So my mom is selling our old house.she's writing me and Dana checks, and keeping the rest. So let's start with her.
She is 67 in July, now living in a county owned old people apartment. Not a nursing home or care home. According to them, proceeds from the sale of the house don't count against her income. She is receiving payments from an annuity IRA, was my dad's IRA, but changed into am annuity at his death, this does count as income. Apparently that means she can't just put the house sale money into it. Her idea is a bunch of CDs for 10k each. I think there are much better places to put the money than that, but I don't know what they are. Let's call it $60k.
Vanguard fund? Gold coins? Dogecoin?
She has no debt, car is paid off, but doesn't want the money locked down in case she needs it for something down the road. If it could transfer to me after she passes with minimal taxation, that would be even better.
On the other side is us. We're looking at 15k immediately, and another 15 when we get married in August. I'm replacing the Ranger with something more useable for a family of four, and we're doing some house repairs, but that should leave us with $10-12k after all is said and done. My first thought was paying towards the principle on the house. We have 29 years left on the mortgage at 3.125%, and we're paying an average of $4200/year towards principle right now. But if we put the money in there, it won't be there if we need it, but would knock 2 years off the end. We don't really have an emergency fund, even after I replace the ranger our only debt will be the mortgage. I just feel we could do a lot better return wise on 10k outside of a savings account earning fractions of a percent interest.
Dana has a 401k at work(with a 117% match), she's not vested yet though. I have nothing in the way of savings or accounts anymore.
What would the smart, yet accessible, play be on our end with such a small amount? Mutual fund? Savings account earning 0.1% just to keep access to it as emergency money? More house repairs/upgrades?
My dad put his house money into a low interest "TOD" account with his 5 kids on the account (transfer upon death). This was when he got sick and only lived 2 years after the sale of his house so the lack of interest wasn't a big deal to him.
You have to hit high numbers to see inheritance taxes. I believe she has to be careful giving it away and living in tax sponsored housing - you need to find a tax guy.
In reply to Datsun310Guy :
We've got 2 tax guys. Gift cap is 15/year, which is why the 30k were getting is before and after the wedding. Once we're married, mom can write a gift check to Dana instead of just me.

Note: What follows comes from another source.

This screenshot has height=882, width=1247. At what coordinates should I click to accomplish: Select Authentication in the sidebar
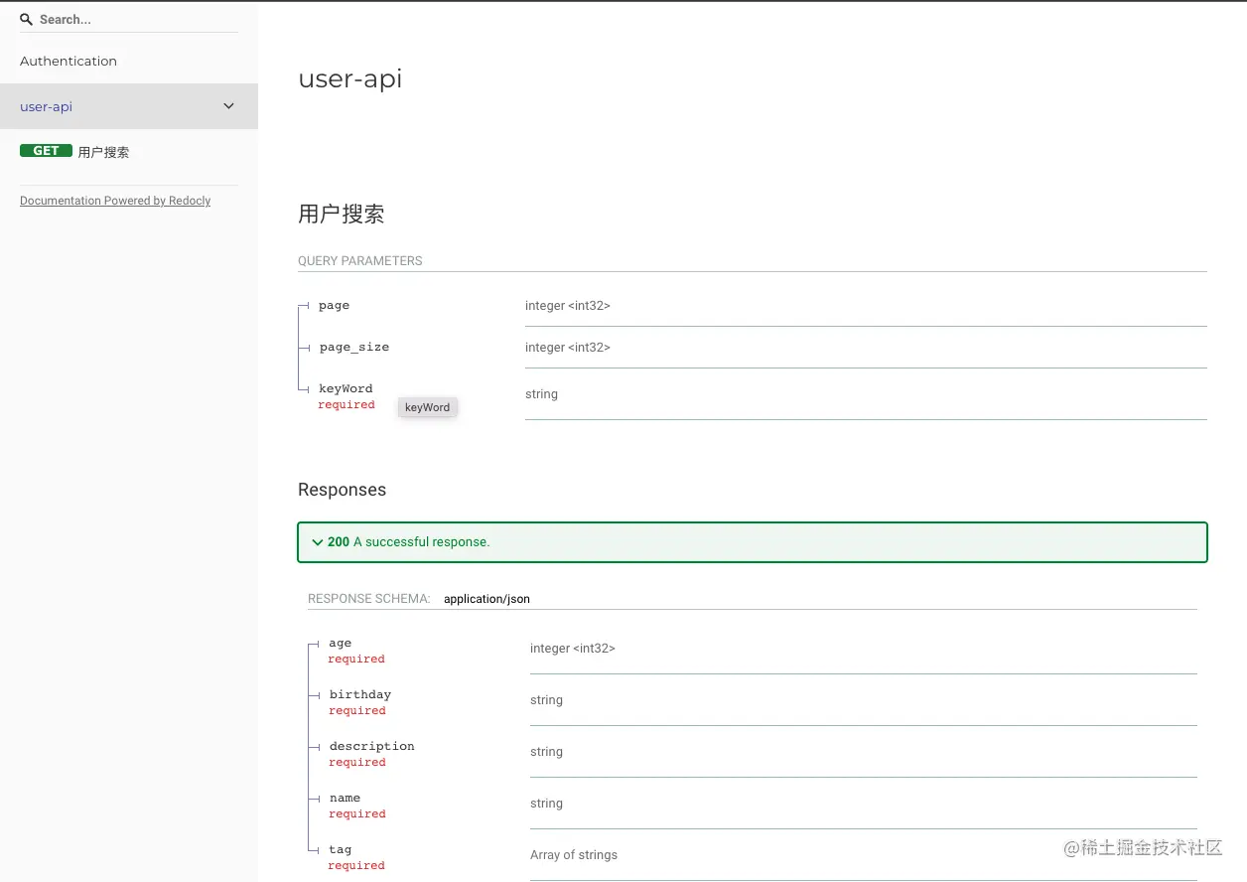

Fairly clear on the tax part, I just don't have an investment guy, but I know the forum is full of them.
I'd keep at least half of that liquid, either in a savings account or cash secured in a fireproof safe, with the location and combo known only to you, your wife, and maybe 1 very trusted friend/family member. The rest I'd stick in a CD or Mutual Fund. I'm not a fan of paying off house early, unless your retirement accounts are maxed and you have at least a years worth of living expenses saved up, but that's just my non-professional, non-attorney, non-financial advisor opinion. I would suggest talking with a fee-only Certified Financial Planner/Advisor with fiduciary duty to you.
Depending on the type of housing, interest earned off of investments can be counted as income. I work in HUD housing, and the rent at some of our sites is based on flat 30% of income. I would check with the site manager or county department of housing or lawyer, etc for exact particulars of what your mom is allowed to do both with gifting and investing, without jeopardizing her housing or possibly increasing her rent liability.
STM317
UberDork
3/7/21 9:40 a.m.
Do not put the money into your mortgage. I'd only consider two things with that money: emergency fund, and/ or invest it. Paying down principal on a 3.1% mortgage is the worst of both worlds, where it locks the money away and you can't access it in an emergency, while also not earning very much at all.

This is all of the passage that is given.